One of the strangest things about my pregnancy has been my salty cravings. Typically, I am the sugar queen and will always choose sweet over savoury. When that shifted, I couldn’t believe it! I wasn’t complaining though because I am sort of obsessed with the effects of sugar on our health.
Consuming too much sugar can cause so many issues in our body like an overgrowth of bad gut bacteria or simply just making us overweight. When I started to study health and wellness, the amount of sugars a product has became the first thing I checked on the label.
I also learned to understand why we crave sugar and truly how addictive it is.
Lately, however, I have been back to my old fly-like tendencies and am gravitating to anything sweet. Candy, chocolate, you name it, I want it.
So I decided to take a step back and try to get to the root of it. I find that if we understand why we crave something, it helps check ourselves in the moment and we are more likely to be able to walk away.
So if you are someone who is eating balanced all day and then binging on ice cream at night, or if you always needed to have a little something sweet after dinner, read on for what those sugar cravings might be saying about you.
1. Time to go to sleep
Have you ever noticed after a giant meal that you are so full you can’t possibly take one more bite. But then dessert comes and all of a sudden there is room. Well that “second stomach” we hear so much, the truth is, is your brain playing tricks on you. After a large meal, your body is working hard to digest it and it becomes overworked and tired. When our bodies become tired, our minds are signaled to wake us up. How do we do that? Sugar!! So those sugar cravings will hit hard. The same goes after a long day at the office or if you’ve been up all night with a baby. If we are tired, we will automatically crave sugar. So if it’s 10 pm and you’re watching TV and find yourself gravitating to the junk cupboard, you may just want to walk past it and go straight to bed.
2. How much water have you had?
This is one of my favorite tricks. Sometimes we just mistake our thirst for many other things. Craving sweets is one of them. So the next time a craving comes on hard, have a glass of water. Wait 5 minutes and see if that need for chocolate is still there.
3. It’s just emotions taking over
I fall hard into this category. Emotional eating is something I have struggled with in the past. Normally in the form of binging on granola because that is sometimes the only “treat” we have in the house. It’s no secret that consuming sugar releases endorphins and makes us happier. So is that what’s going on here? This is something that is really hard to do, but the next time you’re craving sugar hard, just take a quick moment to check in on how you feel. Sometimes we just want ice cream and there’s nothing wrong with that.
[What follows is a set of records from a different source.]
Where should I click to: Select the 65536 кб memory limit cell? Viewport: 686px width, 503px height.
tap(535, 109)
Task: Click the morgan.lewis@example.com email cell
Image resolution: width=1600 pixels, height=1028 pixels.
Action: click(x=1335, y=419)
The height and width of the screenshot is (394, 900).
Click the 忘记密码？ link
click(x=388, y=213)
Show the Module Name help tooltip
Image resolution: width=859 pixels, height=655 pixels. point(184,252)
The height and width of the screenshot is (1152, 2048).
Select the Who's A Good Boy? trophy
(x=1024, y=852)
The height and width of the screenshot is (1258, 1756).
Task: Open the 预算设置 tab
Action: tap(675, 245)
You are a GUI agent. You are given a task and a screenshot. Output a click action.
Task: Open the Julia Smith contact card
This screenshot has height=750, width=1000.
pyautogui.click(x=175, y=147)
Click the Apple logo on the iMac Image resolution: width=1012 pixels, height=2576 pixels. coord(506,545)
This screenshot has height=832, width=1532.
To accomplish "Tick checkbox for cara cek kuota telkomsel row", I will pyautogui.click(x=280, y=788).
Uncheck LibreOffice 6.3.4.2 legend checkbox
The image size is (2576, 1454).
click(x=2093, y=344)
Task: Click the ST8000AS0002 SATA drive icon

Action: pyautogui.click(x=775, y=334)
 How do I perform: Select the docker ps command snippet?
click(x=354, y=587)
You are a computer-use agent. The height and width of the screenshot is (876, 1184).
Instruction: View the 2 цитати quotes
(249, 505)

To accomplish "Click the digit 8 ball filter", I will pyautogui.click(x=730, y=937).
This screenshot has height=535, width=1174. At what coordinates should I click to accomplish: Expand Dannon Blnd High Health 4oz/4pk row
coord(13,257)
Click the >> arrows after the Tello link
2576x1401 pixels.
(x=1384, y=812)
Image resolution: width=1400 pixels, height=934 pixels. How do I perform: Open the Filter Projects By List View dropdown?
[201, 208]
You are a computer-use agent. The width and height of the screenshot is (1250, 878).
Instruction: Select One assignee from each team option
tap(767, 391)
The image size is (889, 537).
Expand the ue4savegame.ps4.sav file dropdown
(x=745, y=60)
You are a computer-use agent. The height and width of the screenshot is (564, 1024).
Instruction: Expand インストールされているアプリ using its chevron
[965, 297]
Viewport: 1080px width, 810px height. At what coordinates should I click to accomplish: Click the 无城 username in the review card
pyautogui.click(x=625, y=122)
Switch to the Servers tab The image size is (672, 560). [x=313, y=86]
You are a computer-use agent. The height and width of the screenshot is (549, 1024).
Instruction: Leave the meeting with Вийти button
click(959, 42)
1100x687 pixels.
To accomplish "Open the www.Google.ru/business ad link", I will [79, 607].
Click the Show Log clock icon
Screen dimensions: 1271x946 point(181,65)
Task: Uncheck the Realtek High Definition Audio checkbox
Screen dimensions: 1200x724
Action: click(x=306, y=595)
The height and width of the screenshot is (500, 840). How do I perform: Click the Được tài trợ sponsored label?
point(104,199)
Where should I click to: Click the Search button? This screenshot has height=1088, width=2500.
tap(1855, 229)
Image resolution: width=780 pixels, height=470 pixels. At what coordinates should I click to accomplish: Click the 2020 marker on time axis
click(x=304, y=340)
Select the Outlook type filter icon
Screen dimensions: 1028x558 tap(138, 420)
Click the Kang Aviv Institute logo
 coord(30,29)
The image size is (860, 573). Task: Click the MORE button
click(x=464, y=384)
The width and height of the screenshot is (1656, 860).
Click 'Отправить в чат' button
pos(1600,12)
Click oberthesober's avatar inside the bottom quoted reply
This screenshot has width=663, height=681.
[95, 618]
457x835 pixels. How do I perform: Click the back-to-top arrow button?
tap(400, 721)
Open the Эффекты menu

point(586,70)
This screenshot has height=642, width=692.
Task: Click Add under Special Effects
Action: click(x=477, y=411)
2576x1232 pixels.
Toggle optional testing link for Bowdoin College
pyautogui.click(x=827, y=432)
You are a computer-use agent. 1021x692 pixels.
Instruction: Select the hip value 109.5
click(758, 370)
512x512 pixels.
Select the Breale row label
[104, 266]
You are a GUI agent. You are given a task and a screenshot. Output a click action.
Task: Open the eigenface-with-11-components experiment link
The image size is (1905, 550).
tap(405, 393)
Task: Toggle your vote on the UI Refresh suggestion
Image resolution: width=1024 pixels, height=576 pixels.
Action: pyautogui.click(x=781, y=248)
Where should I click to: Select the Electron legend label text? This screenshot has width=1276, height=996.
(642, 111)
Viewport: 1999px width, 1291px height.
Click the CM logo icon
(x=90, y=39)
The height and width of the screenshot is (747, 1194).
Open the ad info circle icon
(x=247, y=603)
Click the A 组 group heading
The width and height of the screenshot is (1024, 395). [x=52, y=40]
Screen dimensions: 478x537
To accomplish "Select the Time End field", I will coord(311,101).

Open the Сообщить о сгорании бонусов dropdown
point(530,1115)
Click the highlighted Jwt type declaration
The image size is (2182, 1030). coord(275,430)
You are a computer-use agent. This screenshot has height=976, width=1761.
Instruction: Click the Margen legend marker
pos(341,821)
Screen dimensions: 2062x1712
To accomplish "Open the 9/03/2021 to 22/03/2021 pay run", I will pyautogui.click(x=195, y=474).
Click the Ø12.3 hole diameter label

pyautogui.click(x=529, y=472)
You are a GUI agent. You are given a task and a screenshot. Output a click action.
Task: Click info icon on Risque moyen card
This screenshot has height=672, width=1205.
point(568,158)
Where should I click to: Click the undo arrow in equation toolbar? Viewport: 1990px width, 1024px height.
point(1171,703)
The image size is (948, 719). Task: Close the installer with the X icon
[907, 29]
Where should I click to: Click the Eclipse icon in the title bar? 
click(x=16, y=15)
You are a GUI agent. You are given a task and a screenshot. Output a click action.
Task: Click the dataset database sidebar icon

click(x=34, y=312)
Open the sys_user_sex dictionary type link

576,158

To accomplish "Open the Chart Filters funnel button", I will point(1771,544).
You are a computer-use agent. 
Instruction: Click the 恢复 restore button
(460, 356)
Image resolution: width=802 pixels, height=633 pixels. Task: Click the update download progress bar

But if we just had a fight with our partner or a horrible day at the office, and we are ready to skip the bowl and dig that spoon into the pint, it might be time to take a quick pause and see if a long bath or phone call to a friend will do the same thing for you in that moment.
4. Have you eaten enough?
I hear a lot from my clients and readers that they are “so good all day” with their eating but then night comes around and they can’t stop binging on treats. The first thing I will ask them is did you eat enough during the day? It’s easy to confuse eating well with eating little when society has taught us to believe that. But often times it leads to overeating at night at over consuming sugar. If you are restricting your calories too much during the day, your blood sugar levels will be too low. And then guess what happens? That’s right, those sugar cravings come on strong. Making sure you are not only eating enough, but eating nutrient dense foods, which will help with these night cravings.
5. Habits are hard to break
Sugar is addictive. Duh. And habits are hard to break. So if you’re in the habit of treating yourself to something sweet after every meal, well that is one tough habit to break. Now to me, there is nothing wrong with dessert every day or a little something sweet every night. BUT, keep in mind how addictive sugar is, and for the most part, once we start, we can’t stop. So if you are going for something sweet, try a really good quality dark chocolate that isn’t filled with refined sugars that will keep you craving more more more. I personally find I CAN have one square of dark chocolate and stop there. But give me a spoonful of ice cream or one sour key and forget it. The night is a write-off. I know I can’t beat the addictiveness of refined sugars.
At the end of the day, I am all for dessert, eating balanced and don’t believe sweets should be a reward after a day of eating well. If you want it have it. But sometimes we don’t actually want it and it’s just our minds playing tricks on us. And the more i’ve learned about sugar, the more I understand how harmful over consumption can be. So it’s important to be able to catch ourselves in moments of uncontrollable desire, especially if it’s likely our bodies telling us something else.